2023 Hope Rising Benefit Raises Crucial Funds for AFTD’s Mission
(L-R: Hope Rising Benefit Co-Chair David Zaslav, AFTD CEO Susan L-J Dickinson, AFTD Board member Kristin Holloway, Emma Heming Willis, AFTD Board members Donald E. Newhouse and Rita B. Choula, Hope Rising Benefit Co-Chair Anna Wintour, AFTD Board member Kathy Mele)
More than 400 supporters joined together on March 14 at AFTD’s seventh annual Hope Rising Benefit in New York City, raising more than $1.8 million in support of our work to support those affected by FTD and drive research to a cure.
The benefit honored and celebrated the power of FTD stories. “It isn’t the fact that someone faces FTD that defines their story — we share these stories because they can bring hope,” AFTD CEO Susan L-J Dickinson told attendees. “We share these stories because they reflect the resilience of people and families fighting through horrific lived experiences to connect, inform, and help others around them.”
The event honored advocate, philanthropist, and AFTD Board member Kristin Holloway with the Susan Newhouse & Si Newhouse Award of Hope. In April 2017, Kristin’s husband Lee Holloway, a gifted technology pioneer who co-founded the web security and performance company Cloudflare, was diagnosed with behavioral variant FTD.
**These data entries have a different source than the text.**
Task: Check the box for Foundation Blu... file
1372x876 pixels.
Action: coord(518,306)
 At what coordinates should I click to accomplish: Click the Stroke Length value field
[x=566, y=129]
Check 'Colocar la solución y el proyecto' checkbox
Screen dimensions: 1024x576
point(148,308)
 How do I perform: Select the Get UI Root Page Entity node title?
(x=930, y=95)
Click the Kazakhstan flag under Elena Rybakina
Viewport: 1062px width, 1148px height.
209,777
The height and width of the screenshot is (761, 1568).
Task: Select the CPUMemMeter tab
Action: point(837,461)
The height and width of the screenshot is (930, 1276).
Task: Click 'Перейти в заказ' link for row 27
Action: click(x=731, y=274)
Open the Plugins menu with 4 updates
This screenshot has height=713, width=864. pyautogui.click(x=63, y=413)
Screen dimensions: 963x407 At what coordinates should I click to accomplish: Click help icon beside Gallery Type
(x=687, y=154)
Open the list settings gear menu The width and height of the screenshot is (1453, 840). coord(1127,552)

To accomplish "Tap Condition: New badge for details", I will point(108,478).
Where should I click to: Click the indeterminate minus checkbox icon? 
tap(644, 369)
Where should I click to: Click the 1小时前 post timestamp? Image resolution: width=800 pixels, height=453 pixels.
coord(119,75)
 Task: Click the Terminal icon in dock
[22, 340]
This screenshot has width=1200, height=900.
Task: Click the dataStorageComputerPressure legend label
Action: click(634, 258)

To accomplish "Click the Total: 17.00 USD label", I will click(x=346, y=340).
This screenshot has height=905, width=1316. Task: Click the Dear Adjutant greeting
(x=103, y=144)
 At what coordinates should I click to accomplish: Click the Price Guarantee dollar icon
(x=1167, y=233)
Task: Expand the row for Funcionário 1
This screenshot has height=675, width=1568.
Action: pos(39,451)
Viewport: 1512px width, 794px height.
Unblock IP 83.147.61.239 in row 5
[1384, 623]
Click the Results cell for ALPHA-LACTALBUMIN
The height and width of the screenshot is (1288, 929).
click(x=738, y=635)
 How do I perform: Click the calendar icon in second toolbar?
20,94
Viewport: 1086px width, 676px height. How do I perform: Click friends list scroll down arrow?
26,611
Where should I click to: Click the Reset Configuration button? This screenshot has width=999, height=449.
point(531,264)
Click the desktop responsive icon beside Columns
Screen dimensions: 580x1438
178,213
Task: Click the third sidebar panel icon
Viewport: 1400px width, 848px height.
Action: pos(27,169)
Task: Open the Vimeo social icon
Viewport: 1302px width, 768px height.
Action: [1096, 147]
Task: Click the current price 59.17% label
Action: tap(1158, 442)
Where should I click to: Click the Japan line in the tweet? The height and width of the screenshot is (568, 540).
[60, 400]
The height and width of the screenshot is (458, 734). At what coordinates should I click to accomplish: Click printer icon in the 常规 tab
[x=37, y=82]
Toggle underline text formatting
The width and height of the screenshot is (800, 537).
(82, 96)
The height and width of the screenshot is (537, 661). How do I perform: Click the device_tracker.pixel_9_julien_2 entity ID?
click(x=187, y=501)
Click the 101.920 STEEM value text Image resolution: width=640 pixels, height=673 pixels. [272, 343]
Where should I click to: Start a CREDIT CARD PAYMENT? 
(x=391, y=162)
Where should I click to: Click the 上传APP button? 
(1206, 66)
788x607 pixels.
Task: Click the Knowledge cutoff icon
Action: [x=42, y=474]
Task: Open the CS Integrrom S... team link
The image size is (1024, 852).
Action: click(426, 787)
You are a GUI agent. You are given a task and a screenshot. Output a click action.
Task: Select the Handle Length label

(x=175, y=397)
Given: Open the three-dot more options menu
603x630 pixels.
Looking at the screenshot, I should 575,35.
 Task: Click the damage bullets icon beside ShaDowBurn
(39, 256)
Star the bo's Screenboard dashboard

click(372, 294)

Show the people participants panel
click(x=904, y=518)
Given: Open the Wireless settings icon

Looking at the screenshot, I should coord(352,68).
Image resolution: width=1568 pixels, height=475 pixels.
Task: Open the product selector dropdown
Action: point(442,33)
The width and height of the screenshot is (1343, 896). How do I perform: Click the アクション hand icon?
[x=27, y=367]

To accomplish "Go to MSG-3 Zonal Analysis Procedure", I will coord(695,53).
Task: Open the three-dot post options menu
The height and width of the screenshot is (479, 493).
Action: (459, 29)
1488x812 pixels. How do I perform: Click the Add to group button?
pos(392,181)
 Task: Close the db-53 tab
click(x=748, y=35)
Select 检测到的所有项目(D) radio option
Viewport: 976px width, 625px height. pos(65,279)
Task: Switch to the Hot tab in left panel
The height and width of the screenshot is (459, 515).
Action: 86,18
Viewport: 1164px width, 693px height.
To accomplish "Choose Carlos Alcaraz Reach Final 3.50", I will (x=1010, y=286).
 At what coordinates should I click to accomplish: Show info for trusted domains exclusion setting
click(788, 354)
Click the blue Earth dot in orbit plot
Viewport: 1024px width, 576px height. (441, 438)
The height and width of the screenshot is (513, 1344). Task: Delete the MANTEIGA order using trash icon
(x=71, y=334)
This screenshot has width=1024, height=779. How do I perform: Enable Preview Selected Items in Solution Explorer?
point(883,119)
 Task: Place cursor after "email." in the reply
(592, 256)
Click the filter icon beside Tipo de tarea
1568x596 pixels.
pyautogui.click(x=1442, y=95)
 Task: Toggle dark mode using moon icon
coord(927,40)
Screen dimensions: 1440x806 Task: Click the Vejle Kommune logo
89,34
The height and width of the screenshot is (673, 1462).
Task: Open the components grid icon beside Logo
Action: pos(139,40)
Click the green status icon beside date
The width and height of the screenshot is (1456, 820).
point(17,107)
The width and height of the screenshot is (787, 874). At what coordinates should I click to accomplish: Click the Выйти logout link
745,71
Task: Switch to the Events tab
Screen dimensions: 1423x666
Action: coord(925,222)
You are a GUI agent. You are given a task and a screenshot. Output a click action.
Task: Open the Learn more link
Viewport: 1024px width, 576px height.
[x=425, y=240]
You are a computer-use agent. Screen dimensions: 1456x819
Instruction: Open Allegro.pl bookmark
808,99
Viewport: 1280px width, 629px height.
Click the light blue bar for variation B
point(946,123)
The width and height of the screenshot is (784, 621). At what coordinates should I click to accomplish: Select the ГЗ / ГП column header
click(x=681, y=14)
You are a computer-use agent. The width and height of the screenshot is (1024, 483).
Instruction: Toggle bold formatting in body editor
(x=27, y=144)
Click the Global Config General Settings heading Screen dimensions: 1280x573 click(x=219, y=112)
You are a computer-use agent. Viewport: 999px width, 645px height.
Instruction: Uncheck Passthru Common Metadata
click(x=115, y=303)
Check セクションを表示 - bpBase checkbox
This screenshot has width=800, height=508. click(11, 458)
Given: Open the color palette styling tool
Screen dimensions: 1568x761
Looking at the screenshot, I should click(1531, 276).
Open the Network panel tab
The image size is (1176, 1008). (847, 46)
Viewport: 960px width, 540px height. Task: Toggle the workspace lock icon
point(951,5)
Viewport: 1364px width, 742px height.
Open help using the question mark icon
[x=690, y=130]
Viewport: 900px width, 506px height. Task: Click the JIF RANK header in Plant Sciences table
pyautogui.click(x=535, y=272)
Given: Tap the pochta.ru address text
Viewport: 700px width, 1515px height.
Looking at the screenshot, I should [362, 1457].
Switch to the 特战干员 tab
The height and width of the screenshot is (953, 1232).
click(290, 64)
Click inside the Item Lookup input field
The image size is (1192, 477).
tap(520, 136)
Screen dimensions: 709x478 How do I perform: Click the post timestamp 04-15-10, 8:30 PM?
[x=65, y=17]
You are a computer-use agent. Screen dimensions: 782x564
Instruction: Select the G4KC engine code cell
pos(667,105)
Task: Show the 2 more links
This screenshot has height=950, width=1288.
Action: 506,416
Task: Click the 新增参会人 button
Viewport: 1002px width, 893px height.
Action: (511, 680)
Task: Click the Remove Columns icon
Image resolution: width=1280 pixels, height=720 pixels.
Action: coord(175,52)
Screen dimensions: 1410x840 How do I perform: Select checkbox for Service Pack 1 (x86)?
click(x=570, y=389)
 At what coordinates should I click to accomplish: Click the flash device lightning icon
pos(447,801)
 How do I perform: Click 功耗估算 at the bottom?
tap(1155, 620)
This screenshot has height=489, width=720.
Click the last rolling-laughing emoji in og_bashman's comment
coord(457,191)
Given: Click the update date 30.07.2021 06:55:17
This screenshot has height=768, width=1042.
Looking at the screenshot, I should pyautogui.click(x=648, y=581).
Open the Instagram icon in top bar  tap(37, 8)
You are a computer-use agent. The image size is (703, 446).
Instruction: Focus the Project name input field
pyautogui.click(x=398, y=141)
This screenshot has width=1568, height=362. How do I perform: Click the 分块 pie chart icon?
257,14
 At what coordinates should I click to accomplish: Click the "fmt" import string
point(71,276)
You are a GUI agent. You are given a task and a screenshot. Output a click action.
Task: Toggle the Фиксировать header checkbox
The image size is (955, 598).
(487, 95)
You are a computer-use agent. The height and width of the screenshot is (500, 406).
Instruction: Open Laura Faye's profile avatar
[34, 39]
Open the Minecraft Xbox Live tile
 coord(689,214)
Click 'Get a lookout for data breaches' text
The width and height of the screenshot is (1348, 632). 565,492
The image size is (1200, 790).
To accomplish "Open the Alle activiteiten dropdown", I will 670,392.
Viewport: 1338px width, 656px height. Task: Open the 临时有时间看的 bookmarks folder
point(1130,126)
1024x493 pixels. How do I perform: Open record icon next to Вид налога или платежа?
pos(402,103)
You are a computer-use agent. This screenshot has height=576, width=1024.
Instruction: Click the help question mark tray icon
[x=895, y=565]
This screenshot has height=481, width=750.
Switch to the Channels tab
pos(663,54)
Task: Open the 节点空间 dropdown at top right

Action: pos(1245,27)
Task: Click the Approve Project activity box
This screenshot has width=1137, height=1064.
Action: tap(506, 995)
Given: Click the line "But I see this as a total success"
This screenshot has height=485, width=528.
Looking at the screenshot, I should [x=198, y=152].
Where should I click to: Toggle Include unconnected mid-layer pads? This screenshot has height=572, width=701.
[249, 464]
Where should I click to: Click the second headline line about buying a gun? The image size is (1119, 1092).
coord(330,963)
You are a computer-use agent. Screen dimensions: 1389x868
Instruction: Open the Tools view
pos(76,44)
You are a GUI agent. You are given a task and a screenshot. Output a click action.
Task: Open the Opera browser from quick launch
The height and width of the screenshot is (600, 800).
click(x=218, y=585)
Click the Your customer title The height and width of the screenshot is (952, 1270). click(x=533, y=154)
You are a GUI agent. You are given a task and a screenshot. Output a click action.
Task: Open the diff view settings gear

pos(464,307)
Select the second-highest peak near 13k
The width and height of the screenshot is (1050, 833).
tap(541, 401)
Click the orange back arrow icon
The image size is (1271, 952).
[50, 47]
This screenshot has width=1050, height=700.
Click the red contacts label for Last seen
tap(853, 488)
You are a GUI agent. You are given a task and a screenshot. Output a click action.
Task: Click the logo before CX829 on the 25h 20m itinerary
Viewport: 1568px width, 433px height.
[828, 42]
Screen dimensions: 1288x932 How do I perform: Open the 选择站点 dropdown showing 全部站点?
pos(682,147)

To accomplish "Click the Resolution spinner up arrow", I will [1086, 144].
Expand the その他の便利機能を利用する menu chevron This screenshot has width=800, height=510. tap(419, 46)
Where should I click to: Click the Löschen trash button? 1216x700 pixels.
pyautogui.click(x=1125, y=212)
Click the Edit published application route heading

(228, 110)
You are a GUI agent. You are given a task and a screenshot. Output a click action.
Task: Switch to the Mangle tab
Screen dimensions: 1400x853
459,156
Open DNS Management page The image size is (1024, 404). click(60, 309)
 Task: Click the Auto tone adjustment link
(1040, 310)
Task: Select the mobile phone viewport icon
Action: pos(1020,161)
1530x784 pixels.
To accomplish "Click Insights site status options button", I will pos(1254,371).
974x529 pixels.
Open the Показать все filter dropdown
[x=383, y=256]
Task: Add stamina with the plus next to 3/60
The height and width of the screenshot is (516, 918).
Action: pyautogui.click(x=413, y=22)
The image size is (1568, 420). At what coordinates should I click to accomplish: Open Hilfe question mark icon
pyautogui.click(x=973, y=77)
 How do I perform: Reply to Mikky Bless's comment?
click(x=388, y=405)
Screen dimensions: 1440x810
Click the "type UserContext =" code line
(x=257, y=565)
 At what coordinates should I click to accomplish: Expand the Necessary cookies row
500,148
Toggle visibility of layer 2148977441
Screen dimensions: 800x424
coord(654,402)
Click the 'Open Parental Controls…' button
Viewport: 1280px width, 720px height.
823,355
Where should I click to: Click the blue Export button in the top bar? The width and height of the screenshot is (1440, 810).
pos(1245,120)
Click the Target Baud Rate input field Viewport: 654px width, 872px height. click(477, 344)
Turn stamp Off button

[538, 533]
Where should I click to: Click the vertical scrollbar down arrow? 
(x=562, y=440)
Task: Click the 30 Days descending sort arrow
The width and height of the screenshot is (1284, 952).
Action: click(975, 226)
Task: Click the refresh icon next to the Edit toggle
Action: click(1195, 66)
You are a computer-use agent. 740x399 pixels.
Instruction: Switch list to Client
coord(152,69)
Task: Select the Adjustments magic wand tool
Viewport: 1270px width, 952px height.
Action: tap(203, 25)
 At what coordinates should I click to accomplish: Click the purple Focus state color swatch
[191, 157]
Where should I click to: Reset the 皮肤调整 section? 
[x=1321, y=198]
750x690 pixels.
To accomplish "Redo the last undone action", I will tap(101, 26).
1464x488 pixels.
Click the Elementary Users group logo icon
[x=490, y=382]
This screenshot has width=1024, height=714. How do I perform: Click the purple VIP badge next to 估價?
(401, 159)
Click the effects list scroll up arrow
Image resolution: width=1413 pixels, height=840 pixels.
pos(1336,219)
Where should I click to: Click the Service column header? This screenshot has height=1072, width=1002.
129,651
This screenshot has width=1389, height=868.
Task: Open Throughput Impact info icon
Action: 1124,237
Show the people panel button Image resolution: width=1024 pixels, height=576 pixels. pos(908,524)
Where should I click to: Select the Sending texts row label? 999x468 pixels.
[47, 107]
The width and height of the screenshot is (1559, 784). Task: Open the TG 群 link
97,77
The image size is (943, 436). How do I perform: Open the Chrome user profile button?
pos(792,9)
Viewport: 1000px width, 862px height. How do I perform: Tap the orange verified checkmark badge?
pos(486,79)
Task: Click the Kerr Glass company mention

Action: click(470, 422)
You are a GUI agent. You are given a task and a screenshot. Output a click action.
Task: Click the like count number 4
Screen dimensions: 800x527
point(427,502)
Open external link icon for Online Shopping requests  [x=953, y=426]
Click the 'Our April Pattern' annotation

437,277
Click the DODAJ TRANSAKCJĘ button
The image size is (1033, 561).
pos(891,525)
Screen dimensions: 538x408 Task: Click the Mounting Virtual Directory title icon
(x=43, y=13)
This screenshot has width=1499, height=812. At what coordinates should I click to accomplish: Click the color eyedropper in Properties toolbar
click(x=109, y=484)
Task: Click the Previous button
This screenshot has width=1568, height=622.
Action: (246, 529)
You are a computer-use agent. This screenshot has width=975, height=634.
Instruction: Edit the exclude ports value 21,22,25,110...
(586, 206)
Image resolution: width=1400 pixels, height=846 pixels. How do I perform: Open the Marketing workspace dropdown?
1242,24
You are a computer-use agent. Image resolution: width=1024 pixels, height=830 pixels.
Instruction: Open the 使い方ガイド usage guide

At the benefit, Holloway spoke honestly about the difficulty of maintaining hope despite the challenges of FTD. “This disease brings hopelessness, a darkness so vast it can be very, very hard, if not impossible, to navigate,” she said. “It can be hard to feel anything but grief, anger, despair and, well, hopelessness…[But] as challenging and confounding as the darkness of this journey can be today, seeing all of you in this room gives me a certainty that we will bring an end to this disease.”
Fellow AFTD Board member and AARP Senior Director of Caregiving Rita B. Choula delivered the night’s keynote speech, in which she recounted losing her mother to FTD in 2020. Choula drew attention to the difficulty FTD caregivers often face in talking about their journeys, as well as the profound economic challenges they may experience as they navigate supporting a loved one.
“Family caregivers from all backgrounds find it difficult to talk about their own emotional stress associated with the role,” she said. “It is so difficult for many of them to admit the often overwhelming costs that come with providing care.”
The benefit marked one of Emma Heming Willis’s first public appearances since the family announced in February that her husband, the beloved retired actor Bruce Willis, was diagnosed with FTD.
“Thank you for welcoming me, AFTD, to my new home,” Willis wrote in an Instagram post following the event. “It’s not the room I ever dreamed of being in, but let me tell you, it’s a room of fierce love and resilience. I’m here to join the cause alongside all of you.”
All of Hope Rising’s proceeds went directly to support AFTD’s mission. Leading supporters of the event included Bank of America, Judy and Leonard Lauder, and Warner Bros. Discovery.